P-type transparent conducting $CuGaO_2$ thin films have been prepared by DC/RF sputtering using Quartz(0001) and sapphire(0001) substrates. The target was fabricated by heating a stoichiometric mixture of CuO and $Ga_2O_3$ at 1373K for 12h under $N_2$ atmosphere. The film were deposited under mixture gas of Ar and $O_2(Ar:O_2=4:1)$ during 10~30min. and the as-deposited films were annealed at 1123K and $N_2$ atmosphere. Room temperature conductivity and the activation energy of the sintered body in the temperature range of 223K ~ 423K were 0 004S/cm, 1.9eV, respectively. XRD revealed that all of the as-deposited films were amorphous.

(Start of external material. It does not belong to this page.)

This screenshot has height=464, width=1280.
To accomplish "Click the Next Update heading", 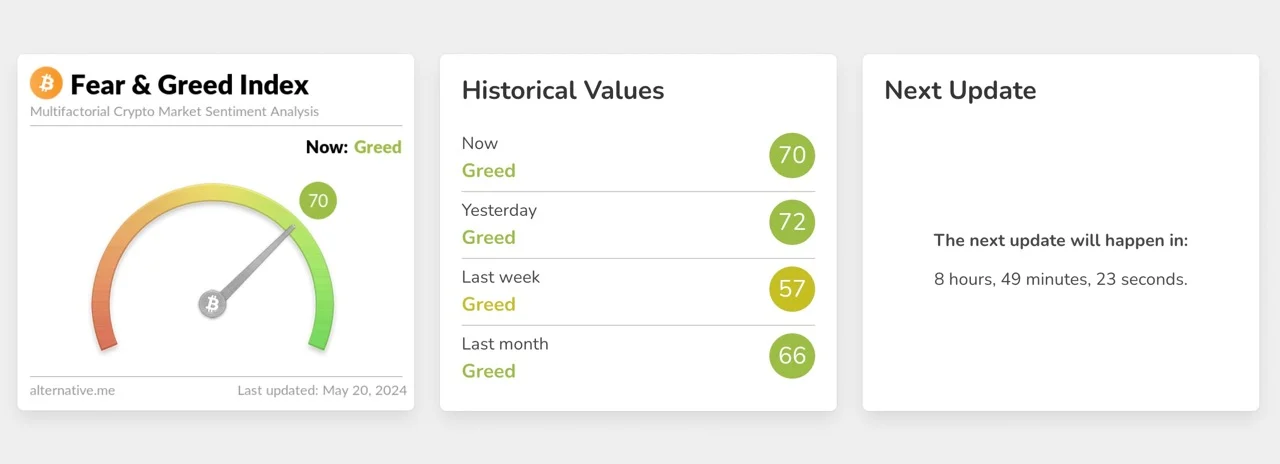I will pos(960,90).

Heating of the films deposited on Quartz substrates above 1123K resulted in crystallization with a second phase of $CuSiO_3$, which was assumed owing to reaction with Quartz substrate. The single phase of $CuGaO_2$ was obtained at the film deposited on the sapphire substrates. The transmittance after annealing of DC- and RF-sputtered films were 55~75% at 550nm. From the transmittance and reflectance measurement. the direct band gap of the DC/RF-sputtered films were 3.63eV and 3.57eV. and there was little difference between DC and RF sputtered films.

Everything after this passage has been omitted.